What Does “Suspicious Traffic” Even Mean?
Prompted by my request to get his take on that particular study, reported on here, the spider.io post calls for a stop to “disingenuous scaremongering” by self-interested parties who stand to benefit from online security fears. De Jager writes, “If the industry continues to be fed these sorts of untruths, the true facts will almost certainly be lost. We will collectively be like The Boy Who Cried Wolf.”
The industry should stop talking about “suspicious traffic” altogether, according to de Jager, because the definition of what is constitutes as suspicious varies widely by source and context.
“Our contention is that if inventory quality is to improve to the extent that it can and should, then it is imperative that the whole industry adopts more fine-grained terminology”
Establish A Common Taxonomy for Illegitimate Ad Requests
De Jager calls for coordination between demand side and supply side of the online advertising ecosystem to be sure both sides are talking about the same thing by establishing a common taxonomy for illegitimate ad requests.

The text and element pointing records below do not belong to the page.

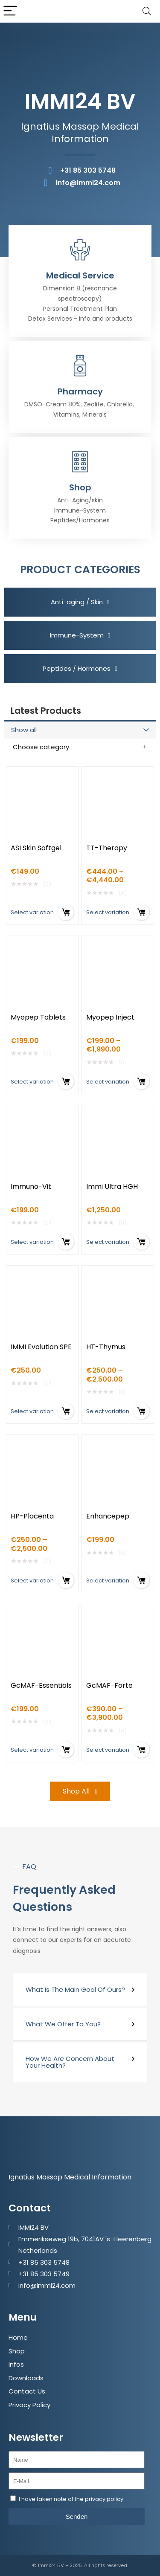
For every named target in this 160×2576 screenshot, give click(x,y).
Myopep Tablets (38, 1017)
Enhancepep (107, 1516)
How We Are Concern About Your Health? (70, 2062)
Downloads (26, 2377)
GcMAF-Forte (109, 1685)
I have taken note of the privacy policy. (72, 2499)
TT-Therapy (106, 848)
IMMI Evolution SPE (41, 1347)
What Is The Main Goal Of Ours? (75, 1989)
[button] (80, 1989)
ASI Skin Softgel (36, 848)
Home (18, 2337)
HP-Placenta (32, 1516)
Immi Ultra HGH (112, 1186)
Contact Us (27, 2391)
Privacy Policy (29, 2404)
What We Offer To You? (63, 2024)
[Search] (147, 11)
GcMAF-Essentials (41, 1685)
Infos (16, 2364)
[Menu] (10, 11)
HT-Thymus (105, 1347)
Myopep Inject (110, 1017)
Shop (17, 2351)
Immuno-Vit (31, 1186)
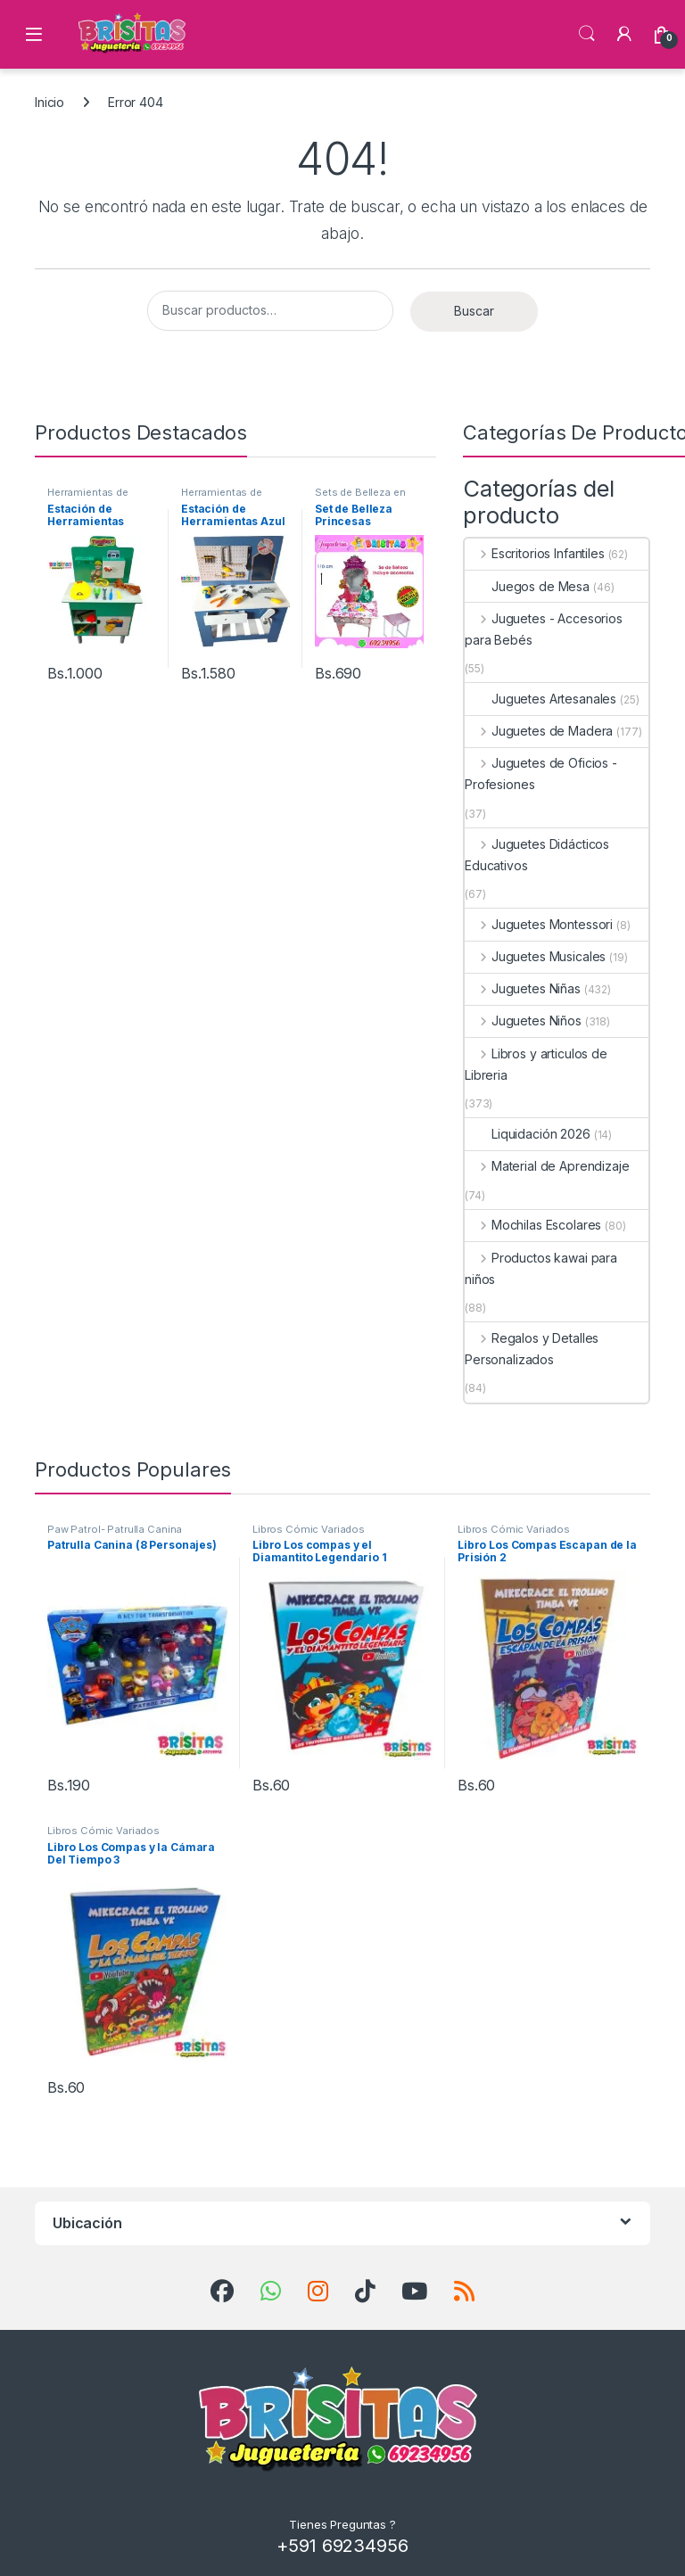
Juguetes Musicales (535, 956)
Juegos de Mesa (527, 586)
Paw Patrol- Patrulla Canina (114, 1529)
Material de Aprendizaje (547, 1165)
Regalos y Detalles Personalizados (531, 1348)
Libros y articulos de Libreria (536, 1064)
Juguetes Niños (523, 1020)
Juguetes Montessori (539, 924)
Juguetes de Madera (539, 730)
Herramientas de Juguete (87, 497)
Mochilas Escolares (533, 1224)
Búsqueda (587, 34)
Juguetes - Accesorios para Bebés (544, 629)
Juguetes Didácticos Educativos (537, 854)
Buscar (474, 310)
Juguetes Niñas (523, 988)
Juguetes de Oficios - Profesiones (541, 773)
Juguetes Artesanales (540, 698)
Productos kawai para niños (541, 1268)
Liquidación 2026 (527, 1133)
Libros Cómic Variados (308, 1529)
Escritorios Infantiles (535, 553)
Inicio (49, 102)
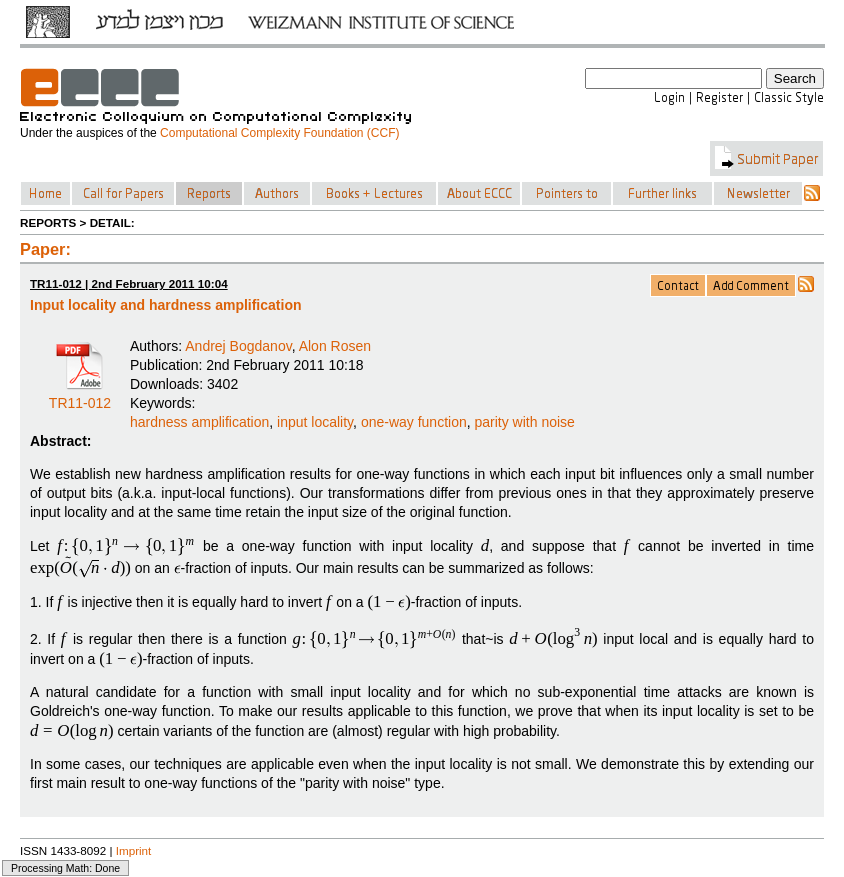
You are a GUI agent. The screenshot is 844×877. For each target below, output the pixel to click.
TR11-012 (80, 396)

“Ambiguous language/terminology is being used widely to describe the industry’s problems with illegitimate ad impressions—both by the demand side and by the supply side—and this makes solving these problems difficult,” he writes.
To that end, spider.io suggests the industry adopt a fine-grained taxonomy — used by both demand side and supply side. Following is the list of labels the company currently applies to illegitimate ad requests:
- Hijacked device* with a fully automated browser — the Chameleon Botnet, first discovered by spider.io, is an example
- Hijacked device* where the browsing session of the unwitting device owner is hijacked through a redirect/pop-up/pop-under
- Hijacked device* where ads are injected into pages visited by the unwitting device owner — such as Sambreel AdWare injecting ads on YouTube
- Fraudulent ad hiding
- Crawler masquerading as a legitimate user
- Non-browser User-Agent header
- Cloud IP Address
- Browser prerendering
The company calls for additional suggestions and acknowledges the list may not be complete or even granular enough, noting, for example, that brand-safety specialists might have their own site-categorization labels to add to the list.
Establish An Advertising Security Mailing List
Instead of limiting input to the industry leaders on the IAB’s Task Force, spider.io suggests opening the channels of communication to everyone in the industry. A mailing list modeled on the general security mailing list, Bugtraq, on which information security vulnerabilities are often first announced, for example, would allow everyone in the ecosystem to review and debate how best to secure the legitimacy of the ad inventory being traded.
Here again, spider.io calls for specificity when disclosing vulnerability details if such a system is developed: “The credibility of our collective efforts to improve inventory quality is at stake. So as an industry we need to be vigilant for sweeping, unsubstantiated generalisations.”
So, what do you think? Are these proposals worthy of further consideration?